5 Common Household Items That You Should Recycle (But Probably Don’t)

Unless you've been living under a rock, you know how important recycling is. If you are already recycling items in your kitchen or office, that's great, but there's a chance you could be overlooking a few common household items that you should be recycling. Whether you are looking to be kinder to the planet, or just want to save some money by recycling your old stuff, here are five common household items that you should be recycling, if you aren't already.


These innocuous little beasts are one of the worst things that you could throw away because they end up in the landfills, leaking harmful chemicals into the earth and causing all kinds of problems for animals. Acid, nickel, cadmium and lead are just some of the materials that batteries are comprised of, and none of these are good news if they get into groundwater or soil. Instead of tossing your old batteries, take them to your local recycling facility, or check to see if any of your local shops offer a recycling plan.

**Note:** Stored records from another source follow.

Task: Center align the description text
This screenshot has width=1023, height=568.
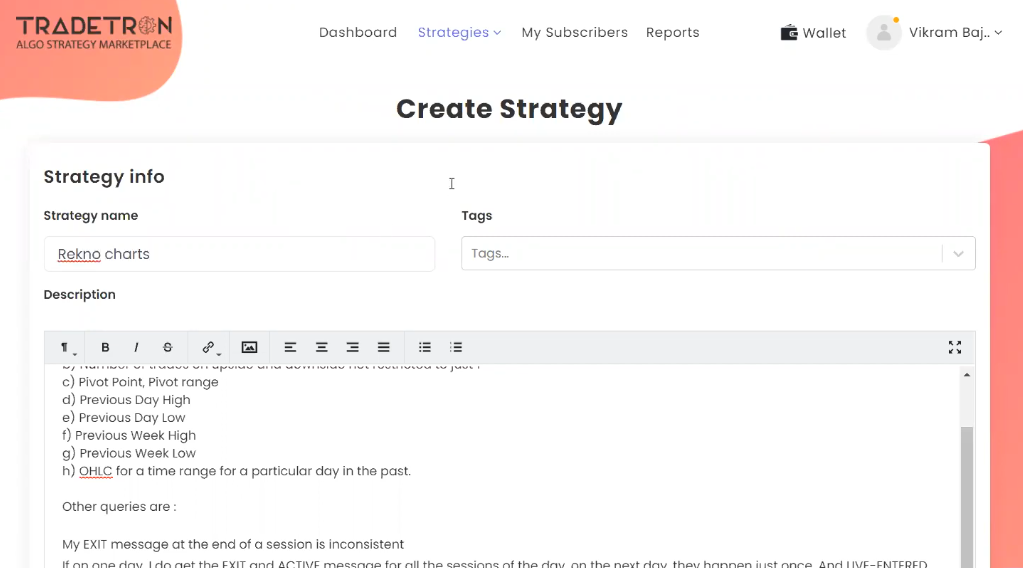Action: pyautogui.click(x=322, y=347)
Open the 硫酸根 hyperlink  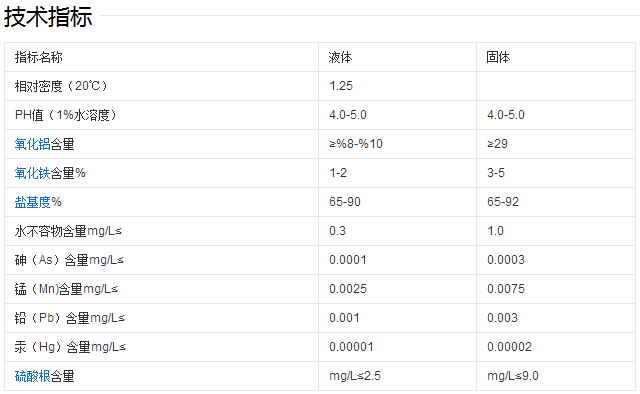[33, 376]
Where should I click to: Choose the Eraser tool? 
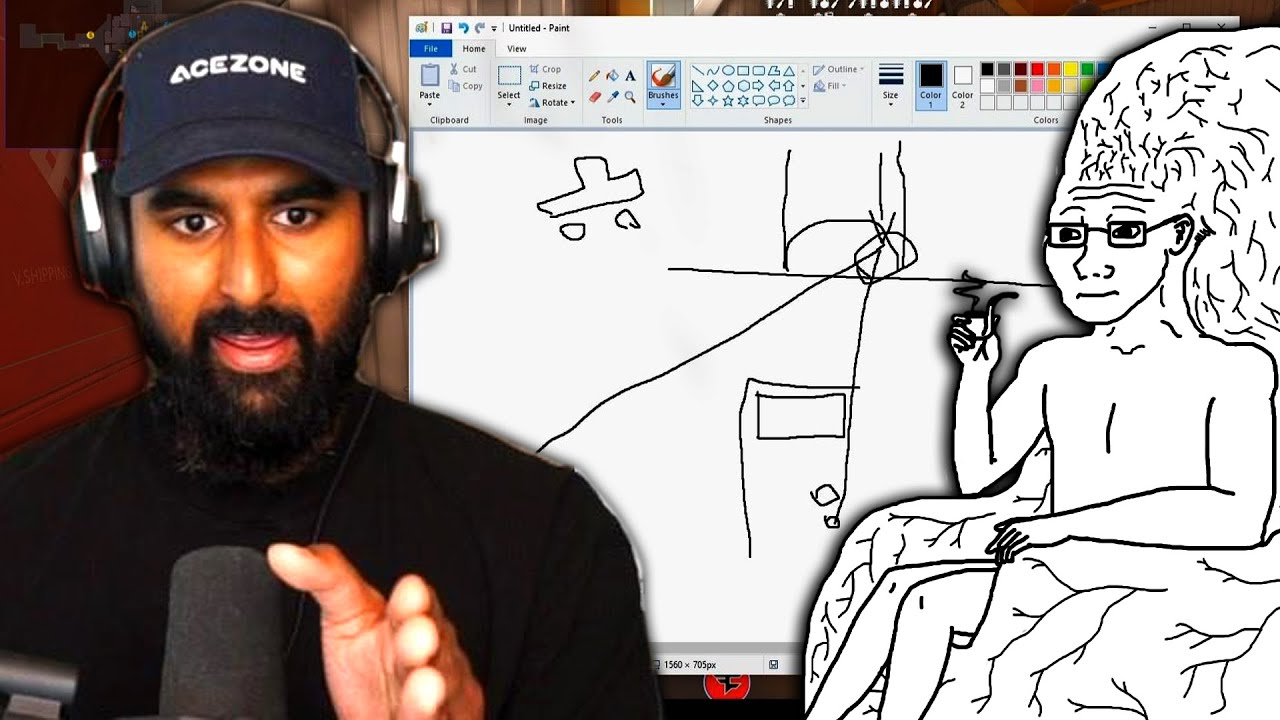pyautogui.click(x=595, y=97)
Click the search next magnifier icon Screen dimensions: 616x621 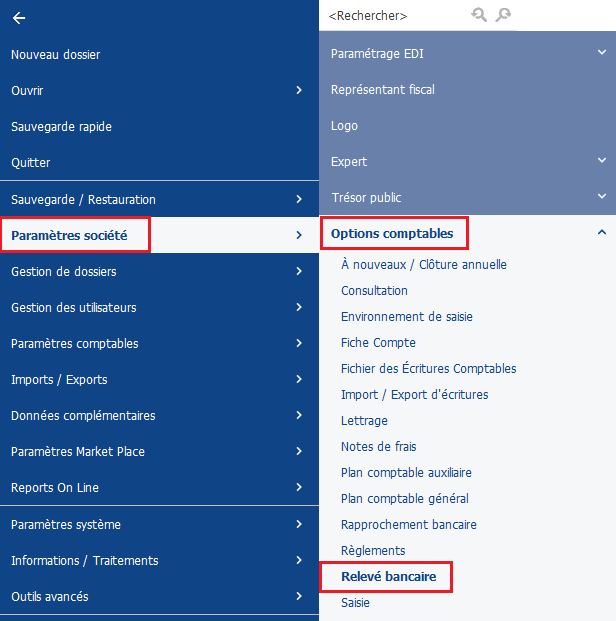pyautogui.click(x=503, y=15)
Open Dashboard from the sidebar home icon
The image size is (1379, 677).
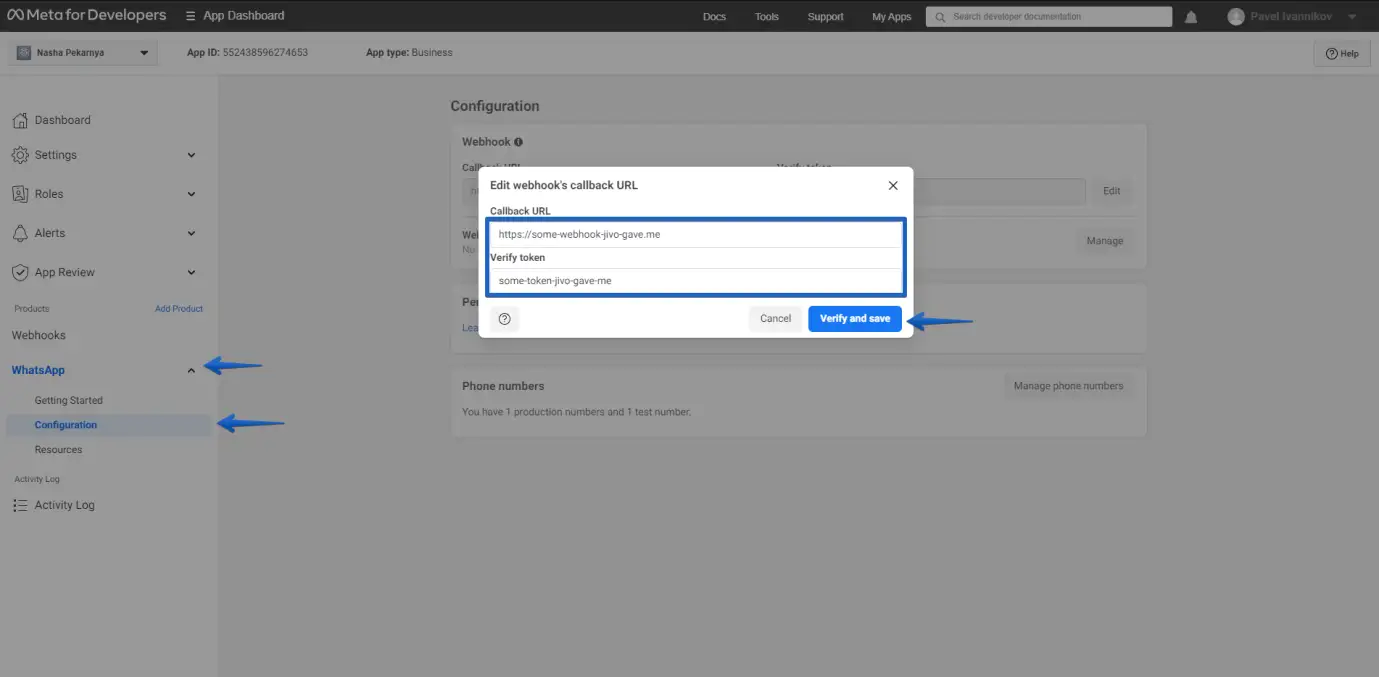(19, 121)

Most people only buy a few refrigerators in their lifetime, so it's easy to see why many people fail to understand the importance of recycling their old ones. After all, what's one measly refrigerator in the landfill every ten to fifteen years? The danger is worse than you may realize. Refrigerators are filled with gases, or refrigerants, which can damage the earth's ozone layer if they are released into the air. Don't risk damaging the planet; if the company that you buy your new refrigerator from doesn't recycle your old one, contact your local recycling centre for recycling.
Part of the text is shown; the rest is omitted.